Assignment =
Go through the listing and copy each line that has the string "move" in it.

Input =
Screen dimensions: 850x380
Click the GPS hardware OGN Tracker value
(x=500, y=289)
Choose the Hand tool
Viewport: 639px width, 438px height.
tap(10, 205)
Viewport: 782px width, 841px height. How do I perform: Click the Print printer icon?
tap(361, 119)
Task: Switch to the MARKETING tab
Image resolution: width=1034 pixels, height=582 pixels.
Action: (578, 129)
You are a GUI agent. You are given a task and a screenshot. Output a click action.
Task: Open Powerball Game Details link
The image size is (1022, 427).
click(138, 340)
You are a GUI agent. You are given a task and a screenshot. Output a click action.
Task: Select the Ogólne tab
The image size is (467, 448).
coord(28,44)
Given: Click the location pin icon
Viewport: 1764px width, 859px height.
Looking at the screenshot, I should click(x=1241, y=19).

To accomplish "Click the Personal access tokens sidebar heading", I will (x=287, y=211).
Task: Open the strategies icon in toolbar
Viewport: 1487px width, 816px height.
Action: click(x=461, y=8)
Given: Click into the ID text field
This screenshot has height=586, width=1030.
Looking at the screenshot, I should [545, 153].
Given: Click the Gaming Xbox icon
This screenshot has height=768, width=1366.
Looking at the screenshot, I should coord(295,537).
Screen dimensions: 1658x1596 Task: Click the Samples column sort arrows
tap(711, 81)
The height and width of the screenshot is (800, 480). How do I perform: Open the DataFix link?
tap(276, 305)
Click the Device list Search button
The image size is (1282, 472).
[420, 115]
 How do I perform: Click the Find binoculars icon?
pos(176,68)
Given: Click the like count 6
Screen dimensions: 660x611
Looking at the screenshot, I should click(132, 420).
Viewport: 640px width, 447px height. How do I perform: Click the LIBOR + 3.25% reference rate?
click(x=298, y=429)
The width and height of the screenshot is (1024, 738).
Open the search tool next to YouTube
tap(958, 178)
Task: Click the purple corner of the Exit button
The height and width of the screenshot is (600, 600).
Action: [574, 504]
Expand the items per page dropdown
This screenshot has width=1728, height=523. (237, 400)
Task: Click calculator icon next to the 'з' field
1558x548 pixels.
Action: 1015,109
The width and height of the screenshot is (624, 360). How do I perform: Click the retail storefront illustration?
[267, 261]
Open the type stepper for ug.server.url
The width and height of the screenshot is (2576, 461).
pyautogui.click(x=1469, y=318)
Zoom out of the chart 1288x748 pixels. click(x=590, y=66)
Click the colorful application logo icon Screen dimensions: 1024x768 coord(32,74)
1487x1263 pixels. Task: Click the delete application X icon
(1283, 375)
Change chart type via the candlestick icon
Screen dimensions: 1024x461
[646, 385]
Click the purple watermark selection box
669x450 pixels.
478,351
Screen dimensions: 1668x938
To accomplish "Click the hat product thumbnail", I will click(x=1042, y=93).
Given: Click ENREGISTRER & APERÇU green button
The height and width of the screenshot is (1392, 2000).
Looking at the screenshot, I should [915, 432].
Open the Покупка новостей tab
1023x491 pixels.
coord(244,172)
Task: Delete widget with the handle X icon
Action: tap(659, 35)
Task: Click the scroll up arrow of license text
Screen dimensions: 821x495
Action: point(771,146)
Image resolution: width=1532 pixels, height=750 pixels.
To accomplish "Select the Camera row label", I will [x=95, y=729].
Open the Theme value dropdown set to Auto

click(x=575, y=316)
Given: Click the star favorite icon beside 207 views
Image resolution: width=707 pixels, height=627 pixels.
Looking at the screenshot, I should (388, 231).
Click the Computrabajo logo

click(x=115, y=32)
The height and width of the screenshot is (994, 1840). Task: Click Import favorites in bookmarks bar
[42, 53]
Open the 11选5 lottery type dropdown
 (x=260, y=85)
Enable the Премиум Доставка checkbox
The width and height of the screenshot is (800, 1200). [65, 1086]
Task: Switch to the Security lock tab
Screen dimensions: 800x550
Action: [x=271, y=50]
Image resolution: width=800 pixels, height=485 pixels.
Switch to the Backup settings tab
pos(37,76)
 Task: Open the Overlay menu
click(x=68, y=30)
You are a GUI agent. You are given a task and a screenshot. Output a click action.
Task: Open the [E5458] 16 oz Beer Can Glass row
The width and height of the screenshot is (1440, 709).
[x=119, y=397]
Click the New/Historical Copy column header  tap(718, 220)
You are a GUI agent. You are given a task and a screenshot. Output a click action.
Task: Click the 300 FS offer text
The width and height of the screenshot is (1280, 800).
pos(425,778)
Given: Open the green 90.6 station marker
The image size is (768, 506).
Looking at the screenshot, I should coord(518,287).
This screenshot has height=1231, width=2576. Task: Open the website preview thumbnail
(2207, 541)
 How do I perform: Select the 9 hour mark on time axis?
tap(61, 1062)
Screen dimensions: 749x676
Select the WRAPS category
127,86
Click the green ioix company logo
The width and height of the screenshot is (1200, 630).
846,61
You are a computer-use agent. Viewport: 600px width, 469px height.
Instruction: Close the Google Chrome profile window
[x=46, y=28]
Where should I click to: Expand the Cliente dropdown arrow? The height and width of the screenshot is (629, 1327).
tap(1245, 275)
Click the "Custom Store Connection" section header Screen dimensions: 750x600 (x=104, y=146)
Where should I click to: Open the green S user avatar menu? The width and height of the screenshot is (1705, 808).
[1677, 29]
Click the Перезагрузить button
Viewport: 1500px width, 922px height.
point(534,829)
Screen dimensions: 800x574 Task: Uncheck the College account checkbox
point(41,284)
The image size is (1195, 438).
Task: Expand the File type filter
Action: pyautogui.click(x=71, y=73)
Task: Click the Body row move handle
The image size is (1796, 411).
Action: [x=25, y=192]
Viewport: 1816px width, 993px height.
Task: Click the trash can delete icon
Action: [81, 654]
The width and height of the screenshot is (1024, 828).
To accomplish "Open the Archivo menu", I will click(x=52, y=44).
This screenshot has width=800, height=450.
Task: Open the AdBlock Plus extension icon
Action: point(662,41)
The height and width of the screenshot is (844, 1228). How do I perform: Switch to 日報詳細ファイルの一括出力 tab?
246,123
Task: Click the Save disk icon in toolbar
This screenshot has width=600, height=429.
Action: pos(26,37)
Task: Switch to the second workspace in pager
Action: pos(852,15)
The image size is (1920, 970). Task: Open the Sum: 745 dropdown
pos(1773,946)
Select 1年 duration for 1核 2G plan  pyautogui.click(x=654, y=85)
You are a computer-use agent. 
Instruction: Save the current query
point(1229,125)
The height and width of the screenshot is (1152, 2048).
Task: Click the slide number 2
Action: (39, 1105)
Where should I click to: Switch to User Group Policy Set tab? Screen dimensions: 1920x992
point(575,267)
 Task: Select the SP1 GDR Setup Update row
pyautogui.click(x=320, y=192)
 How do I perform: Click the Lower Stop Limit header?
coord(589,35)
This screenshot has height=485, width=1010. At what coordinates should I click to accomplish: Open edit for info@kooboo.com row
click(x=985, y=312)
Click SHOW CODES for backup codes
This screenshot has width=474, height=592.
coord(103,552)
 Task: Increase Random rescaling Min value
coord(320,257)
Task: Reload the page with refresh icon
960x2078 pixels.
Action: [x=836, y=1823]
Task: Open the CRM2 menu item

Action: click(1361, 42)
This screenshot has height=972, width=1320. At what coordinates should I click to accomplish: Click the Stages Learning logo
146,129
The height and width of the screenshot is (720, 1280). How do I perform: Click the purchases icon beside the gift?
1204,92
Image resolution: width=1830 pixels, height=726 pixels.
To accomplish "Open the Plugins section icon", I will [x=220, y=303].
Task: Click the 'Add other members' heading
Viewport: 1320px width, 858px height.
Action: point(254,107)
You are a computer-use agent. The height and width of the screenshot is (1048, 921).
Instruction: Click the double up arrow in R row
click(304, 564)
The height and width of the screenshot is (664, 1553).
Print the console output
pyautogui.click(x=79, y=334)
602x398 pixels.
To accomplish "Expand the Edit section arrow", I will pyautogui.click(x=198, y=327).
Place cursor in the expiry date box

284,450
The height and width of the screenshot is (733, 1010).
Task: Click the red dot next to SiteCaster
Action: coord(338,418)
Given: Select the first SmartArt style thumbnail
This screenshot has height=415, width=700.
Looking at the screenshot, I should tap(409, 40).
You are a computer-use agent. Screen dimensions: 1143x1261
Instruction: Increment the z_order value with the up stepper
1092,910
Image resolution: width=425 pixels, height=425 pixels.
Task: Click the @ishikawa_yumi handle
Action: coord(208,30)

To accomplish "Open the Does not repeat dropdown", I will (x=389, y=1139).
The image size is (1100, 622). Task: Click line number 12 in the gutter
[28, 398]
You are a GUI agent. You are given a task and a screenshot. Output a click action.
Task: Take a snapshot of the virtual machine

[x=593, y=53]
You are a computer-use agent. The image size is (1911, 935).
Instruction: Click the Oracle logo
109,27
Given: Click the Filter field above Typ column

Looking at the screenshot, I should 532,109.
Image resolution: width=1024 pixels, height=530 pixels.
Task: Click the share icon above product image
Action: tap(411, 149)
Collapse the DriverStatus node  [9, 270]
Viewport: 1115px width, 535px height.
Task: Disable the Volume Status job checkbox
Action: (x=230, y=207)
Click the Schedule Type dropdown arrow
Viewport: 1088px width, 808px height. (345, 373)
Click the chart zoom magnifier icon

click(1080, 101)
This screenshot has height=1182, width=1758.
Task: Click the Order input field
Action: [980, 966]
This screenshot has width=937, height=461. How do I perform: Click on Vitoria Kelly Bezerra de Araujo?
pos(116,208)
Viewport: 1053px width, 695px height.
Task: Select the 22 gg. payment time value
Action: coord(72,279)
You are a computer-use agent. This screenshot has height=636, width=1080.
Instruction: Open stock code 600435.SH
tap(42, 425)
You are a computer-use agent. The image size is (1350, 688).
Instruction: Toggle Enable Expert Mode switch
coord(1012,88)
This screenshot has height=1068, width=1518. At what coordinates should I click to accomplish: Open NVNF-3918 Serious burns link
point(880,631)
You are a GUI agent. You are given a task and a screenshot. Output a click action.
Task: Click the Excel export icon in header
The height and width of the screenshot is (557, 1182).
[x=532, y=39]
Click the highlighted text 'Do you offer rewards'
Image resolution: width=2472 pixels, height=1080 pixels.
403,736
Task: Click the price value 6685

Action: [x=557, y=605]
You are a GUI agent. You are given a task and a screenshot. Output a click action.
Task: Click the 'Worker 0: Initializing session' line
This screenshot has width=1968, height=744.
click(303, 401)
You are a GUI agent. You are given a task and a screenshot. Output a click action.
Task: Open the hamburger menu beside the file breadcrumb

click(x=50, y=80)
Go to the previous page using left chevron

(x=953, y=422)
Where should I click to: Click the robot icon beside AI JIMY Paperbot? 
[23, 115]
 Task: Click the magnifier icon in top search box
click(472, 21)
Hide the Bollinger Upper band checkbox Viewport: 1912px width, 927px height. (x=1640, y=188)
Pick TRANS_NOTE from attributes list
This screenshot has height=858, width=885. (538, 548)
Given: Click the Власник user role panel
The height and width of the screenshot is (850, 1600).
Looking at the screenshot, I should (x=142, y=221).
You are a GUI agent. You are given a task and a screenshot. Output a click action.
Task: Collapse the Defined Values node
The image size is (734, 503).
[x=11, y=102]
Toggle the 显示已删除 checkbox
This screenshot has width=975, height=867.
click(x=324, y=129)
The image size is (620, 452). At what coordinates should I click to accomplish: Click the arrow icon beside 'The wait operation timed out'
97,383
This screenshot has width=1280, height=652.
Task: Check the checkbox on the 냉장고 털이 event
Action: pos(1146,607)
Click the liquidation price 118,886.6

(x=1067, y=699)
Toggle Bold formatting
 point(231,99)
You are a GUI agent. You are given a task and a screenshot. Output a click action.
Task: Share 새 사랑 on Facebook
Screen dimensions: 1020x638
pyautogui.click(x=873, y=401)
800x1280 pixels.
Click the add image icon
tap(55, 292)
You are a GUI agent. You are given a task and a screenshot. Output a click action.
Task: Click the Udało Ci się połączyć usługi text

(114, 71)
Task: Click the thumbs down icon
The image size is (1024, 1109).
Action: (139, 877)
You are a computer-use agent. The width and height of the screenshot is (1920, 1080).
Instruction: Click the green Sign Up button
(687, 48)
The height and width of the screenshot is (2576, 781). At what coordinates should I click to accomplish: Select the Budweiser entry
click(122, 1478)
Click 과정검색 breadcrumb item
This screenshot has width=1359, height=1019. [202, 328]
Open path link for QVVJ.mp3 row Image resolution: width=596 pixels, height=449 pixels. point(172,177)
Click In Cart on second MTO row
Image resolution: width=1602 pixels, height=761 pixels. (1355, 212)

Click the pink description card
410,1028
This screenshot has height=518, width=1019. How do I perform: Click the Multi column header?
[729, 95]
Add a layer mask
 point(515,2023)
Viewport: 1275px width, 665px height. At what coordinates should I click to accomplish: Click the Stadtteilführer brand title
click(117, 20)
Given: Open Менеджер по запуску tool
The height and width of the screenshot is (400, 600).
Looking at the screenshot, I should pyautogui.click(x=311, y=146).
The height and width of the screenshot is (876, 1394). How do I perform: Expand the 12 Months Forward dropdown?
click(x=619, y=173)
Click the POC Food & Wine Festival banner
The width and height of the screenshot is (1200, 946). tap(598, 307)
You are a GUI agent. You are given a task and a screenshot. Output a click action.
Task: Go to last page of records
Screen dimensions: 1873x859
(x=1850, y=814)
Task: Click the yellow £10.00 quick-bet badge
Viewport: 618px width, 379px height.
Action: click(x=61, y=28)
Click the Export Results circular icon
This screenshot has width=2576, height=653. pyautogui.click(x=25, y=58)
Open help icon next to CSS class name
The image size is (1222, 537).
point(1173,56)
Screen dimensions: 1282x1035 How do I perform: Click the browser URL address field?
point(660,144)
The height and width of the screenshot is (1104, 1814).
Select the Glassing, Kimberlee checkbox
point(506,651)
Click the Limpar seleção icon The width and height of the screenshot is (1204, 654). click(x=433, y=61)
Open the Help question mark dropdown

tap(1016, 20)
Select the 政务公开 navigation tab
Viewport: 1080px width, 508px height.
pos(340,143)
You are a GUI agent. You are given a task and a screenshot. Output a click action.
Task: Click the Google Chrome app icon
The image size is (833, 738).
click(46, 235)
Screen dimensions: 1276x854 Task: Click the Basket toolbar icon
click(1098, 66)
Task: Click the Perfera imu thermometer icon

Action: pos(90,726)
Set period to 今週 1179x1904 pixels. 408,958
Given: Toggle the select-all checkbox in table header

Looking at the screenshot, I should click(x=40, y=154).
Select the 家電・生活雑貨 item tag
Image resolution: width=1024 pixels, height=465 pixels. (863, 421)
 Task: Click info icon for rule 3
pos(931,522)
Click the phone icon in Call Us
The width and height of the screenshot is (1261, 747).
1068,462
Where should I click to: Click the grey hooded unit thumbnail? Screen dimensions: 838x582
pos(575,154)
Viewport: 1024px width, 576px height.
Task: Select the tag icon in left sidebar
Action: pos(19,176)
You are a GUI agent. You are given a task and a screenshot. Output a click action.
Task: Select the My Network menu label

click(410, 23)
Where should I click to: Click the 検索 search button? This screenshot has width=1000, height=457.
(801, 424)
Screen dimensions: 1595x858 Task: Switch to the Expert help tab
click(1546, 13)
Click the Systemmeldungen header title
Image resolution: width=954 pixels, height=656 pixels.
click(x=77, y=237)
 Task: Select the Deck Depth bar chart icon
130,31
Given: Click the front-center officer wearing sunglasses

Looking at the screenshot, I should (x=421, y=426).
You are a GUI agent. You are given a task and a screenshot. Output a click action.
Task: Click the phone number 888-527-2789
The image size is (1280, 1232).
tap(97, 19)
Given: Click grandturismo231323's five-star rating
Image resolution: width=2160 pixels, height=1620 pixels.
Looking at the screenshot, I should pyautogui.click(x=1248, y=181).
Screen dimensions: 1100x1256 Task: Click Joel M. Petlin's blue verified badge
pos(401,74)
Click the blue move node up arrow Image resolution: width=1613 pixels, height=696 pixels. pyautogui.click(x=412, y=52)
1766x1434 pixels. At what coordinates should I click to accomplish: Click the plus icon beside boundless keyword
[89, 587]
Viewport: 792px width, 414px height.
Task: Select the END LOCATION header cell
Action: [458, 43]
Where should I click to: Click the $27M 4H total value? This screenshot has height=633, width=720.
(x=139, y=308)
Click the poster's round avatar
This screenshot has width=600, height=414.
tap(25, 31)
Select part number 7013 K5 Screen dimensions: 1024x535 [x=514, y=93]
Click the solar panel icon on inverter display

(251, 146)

Exercise response =
Task: Click the Body row move handle
Click the blue move node up arrow Image resolution: width=1613 pixels, height=696 pixels. pyautogui.click(x=412, y=52)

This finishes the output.